Un de mes derniers travaux s’appelle  « L’homme aux pinceaux ». Sur ma palette sont alignés  quelques pinceaux. Sur ces pinceaux, un portrait. Mon portrait, car que  pouvais-je peindre d’autre sur des pinceaux, sur mes pinceaux, eux qui, quand on  les regarde en détail  parlent de moi tellement mieux que je ne pourrais jamais le faire ?

 

Difficile de se définir en quelques mots…

 

Il y a  juste 18 ans, mon épouse Sylvie voulant s’intégrer à  la vie de notre village, St Geniès de Comolas, participe à la création d’une association qui sera bientôt animée par Christian Parra récemment disparu… Croyant fermement au succès de cette création, je commence à prendre des cours de dessin et de peinture. Et depuis je n’ai plus lâché les pinceaux…Et un jour j’ai pris mon envol...

 

Ce qui me guide depuis mes débuts, c'est la rencontre avec l'autre.  A regarder mon travail, on pourrait penser que je suis portraitiste.
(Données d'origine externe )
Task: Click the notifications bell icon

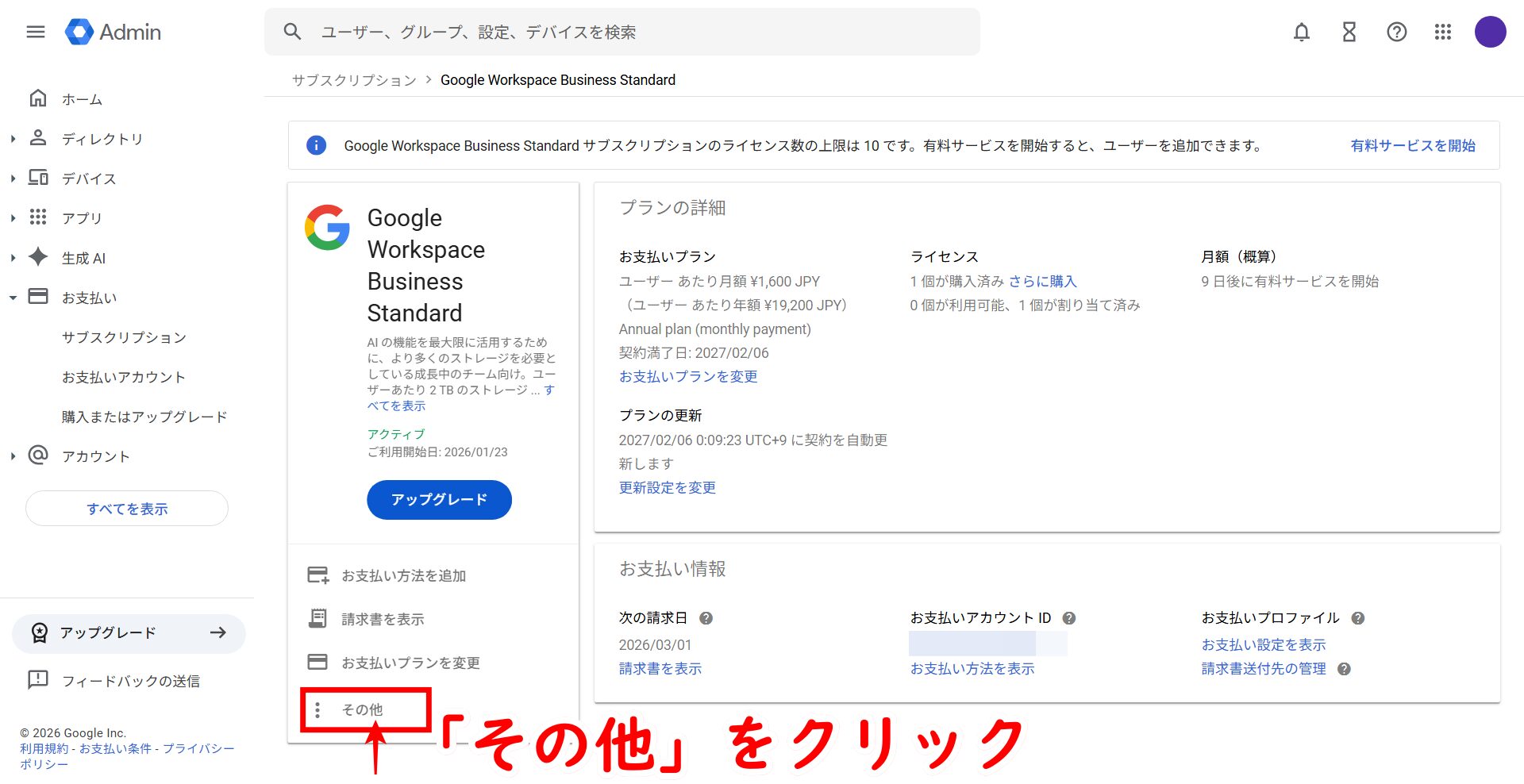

Ce dernier s’intéresse au modèle par ce qu’il a de particulier et d’unique. Ma recherche repose plutôt sur une quête d'universalité et  d'humanité.

 

Je ne peins pas ce qui rend chacun de nous particuliers. De même, je ne transcris pas mes sujets par souci d'exotisme. Au contraire, j'essaie de rendre ce qui fait que nous sommes tous semblables : nos émotions, nos peurs, nos rêves, nos doutes. Et pour ce faire j'utilise lumière et couleur.

 

Et c'est en utilisant l'un et l'autre que la toile se remplit d'émotion.

 

Uniquement de la lumière et de la couleur, et l'humanité s'invite seule.

 

Portraits anonymes et sentiments universels.